▸ **Your goal**
Show every line in the entries that contains the word "beside".

▸ **Material**
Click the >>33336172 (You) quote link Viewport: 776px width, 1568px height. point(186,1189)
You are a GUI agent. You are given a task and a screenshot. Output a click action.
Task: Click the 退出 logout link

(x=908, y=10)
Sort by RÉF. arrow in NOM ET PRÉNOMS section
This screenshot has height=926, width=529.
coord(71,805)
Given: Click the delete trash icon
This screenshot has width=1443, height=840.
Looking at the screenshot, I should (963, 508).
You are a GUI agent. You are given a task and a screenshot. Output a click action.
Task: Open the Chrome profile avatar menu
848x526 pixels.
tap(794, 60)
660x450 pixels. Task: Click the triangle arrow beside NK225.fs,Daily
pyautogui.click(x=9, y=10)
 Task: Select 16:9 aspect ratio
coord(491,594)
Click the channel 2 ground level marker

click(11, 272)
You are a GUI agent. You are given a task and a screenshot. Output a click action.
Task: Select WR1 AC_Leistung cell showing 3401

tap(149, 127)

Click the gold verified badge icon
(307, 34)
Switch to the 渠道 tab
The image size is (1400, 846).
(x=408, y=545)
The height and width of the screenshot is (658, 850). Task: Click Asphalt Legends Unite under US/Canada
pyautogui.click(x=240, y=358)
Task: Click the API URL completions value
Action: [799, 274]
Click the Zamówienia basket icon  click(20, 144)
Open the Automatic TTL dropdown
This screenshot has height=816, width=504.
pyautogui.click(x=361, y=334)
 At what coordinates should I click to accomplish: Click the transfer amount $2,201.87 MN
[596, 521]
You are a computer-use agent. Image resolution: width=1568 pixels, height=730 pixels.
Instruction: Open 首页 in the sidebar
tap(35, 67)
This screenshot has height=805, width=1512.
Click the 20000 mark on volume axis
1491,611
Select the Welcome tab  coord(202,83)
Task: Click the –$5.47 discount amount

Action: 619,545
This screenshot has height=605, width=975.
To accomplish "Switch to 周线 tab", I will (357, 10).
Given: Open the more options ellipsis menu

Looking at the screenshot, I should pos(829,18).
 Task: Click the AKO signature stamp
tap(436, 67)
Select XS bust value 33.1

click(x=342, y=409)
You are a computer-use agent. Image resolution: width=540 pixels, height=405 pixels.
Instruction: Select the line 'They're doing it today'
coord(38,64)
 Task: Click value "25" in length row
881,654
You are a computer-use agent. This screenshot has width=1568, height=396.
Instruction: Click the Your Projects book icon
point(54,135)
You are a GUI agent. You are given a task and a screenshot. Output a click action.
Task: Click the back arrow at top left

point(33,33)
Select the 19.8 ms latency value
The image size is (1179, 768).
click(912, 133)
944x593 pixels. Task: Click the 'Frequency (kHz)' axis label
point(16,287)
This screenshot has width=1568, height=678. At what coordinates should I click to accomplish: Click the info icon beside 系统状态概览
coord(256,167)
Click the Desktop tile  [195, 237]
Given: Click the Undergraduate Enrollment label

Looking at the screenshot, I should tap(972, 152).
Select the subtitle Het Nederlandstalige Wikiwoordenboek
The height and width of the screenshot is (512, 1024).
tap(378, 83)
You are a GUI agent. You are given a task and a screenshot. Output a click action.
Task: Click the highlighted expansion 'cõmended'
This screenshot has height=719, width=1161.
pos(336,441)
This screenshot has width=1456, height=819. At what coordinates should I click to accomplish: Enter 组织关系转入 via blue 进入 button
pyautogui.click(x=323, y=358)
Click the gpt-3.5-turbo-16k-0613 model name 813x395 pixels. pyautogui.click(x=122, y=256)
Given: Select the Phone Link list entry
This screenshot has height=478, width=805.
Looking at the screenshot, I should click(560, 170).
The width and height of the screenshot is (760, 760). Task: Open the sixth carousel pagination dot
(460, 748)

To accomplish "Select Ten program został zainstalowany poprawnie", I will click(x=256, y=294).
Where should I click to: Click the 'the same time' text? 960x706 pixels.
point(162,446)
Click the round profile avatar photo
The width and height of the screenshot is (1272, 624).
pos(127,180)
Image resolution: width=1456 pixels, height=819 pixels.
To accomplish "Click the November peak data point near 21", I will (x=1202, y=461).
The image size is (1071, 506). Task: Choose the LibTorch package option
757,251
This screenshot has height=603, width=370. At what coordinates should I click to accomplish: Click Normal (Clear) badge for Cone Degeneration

▸ **Task response**
660x450 pixels. Task: Click the triangle arrow beside NK225.fs,Daily
This screenshot has width=1568, height=678. At what coordinates should I click to accomplish: Click the info icon beside 系统状态概览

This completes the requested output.